NoiseHGNN: Synthesized Similarity Graph-Based Neural Network For Noised Heterogeneous Graph Representation Learning
Xiong Zhang, Cheng Xie, Haoran Duan, Beibei Yu
TL;DR
NoiseHGNN tackles the problem of learning robust representations from noised heterogeneous graphs by introducing a synthesized similarity graph and a similarity-aware encoder. It eschews direct correction of noisy edges, instead leveraging a meta-path-target contrastive mechanism to align the noised and synthesized graphs with shared parameterization. The approach combines a graph synthesizer, graph augmentation, a similarity-aware HGNN encoder, and a contrastive learning objective, achieving state-of-the-art results on most benchmark datasets under edge-noise perturbations. Empirically, NoiseHGNN demonstrates significant gains in Macro-F1 and Micro-F1 across multiple datasets and shows robustness to varying noise levels, with practical implications for real-world heterogeneous graph tasks such as academic, social, and knowledge graphs.
Abstract
Real-world graph data environments intrinsically exist noise (e.g., link and structure errors) that inevitably disturb the effectiveness of graph representation and downstream learning tasks. For homogeneous graphs, the latest works use original node features to synthesize a similarity graph that can correct the structure of the noised graph. This idea is based on the homogeneity assumption, which states that similar nodes in the homogeneous graph tend to have direct links in the original graph. However, similar nodes in heterogeneous graphs usually do not have direct links, which can not be used to correct the original noise graph. This causes a significant challenge in noised heterogeneous graph learning. To this end, this paper proposes a novel synthesized similarity-based graph neural network compatible with noised heterogeneous graph learning. First, we calculate the original feature similarities of all nodes to synthesize a similarity-based high-order graph. Second, we propose a similarity-aware encoder to embed original and synthesized graphs with shared parameters.
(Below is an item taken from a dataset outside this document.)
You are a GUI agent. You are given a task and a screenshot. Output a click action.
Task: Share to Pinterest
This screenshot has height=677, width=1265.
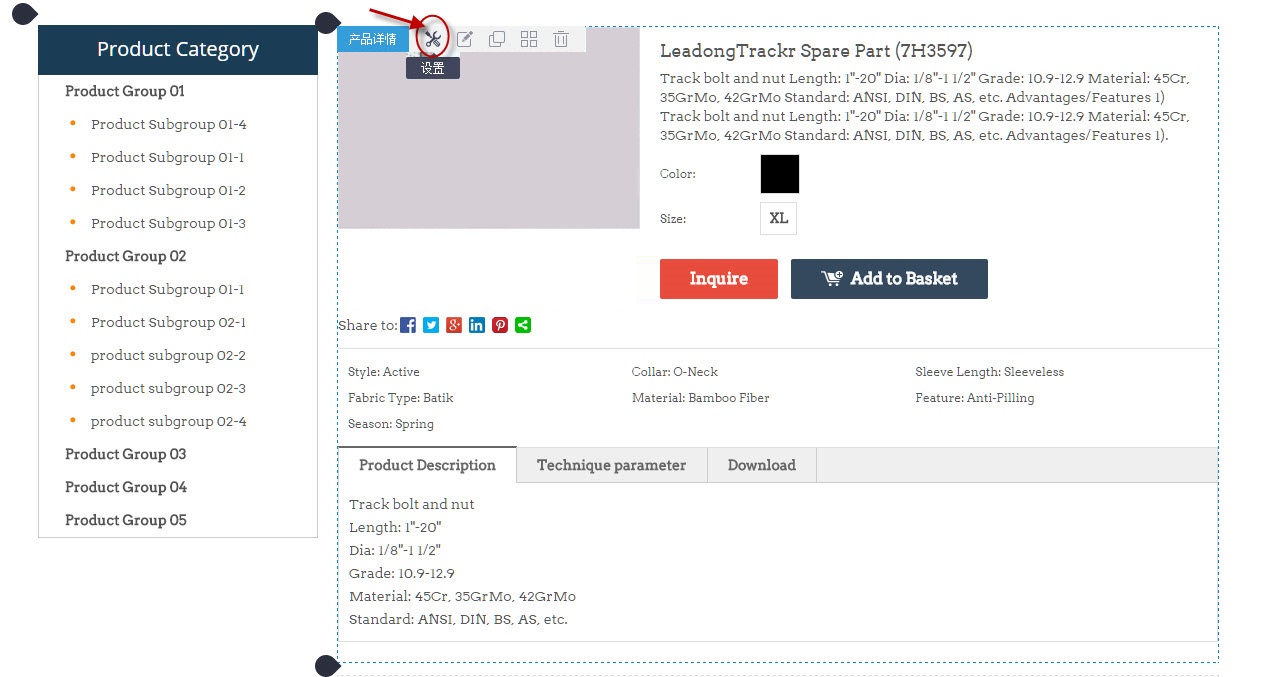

Then, instead of graph-to-graph supervising, we synchronously supervise the original and synthesized graph embeddings to predict the same labels. Meanwhile, a target-based graph extracted from the synthesized graph contrasts the structure of the metapath-based graph extracted from the original graph to learn the mutual information. Extensive experiments in numerous real-world datasets show the proposed method achieves state-of-the-art records in the noised heterogeneous graph learning tasks. In highlights, +5$\sim$6\% improvements are observed in several noised datasets compared with previous SOTA methods. The code and datasets are available at https://github.com/kg-cc/NoiseHGNN.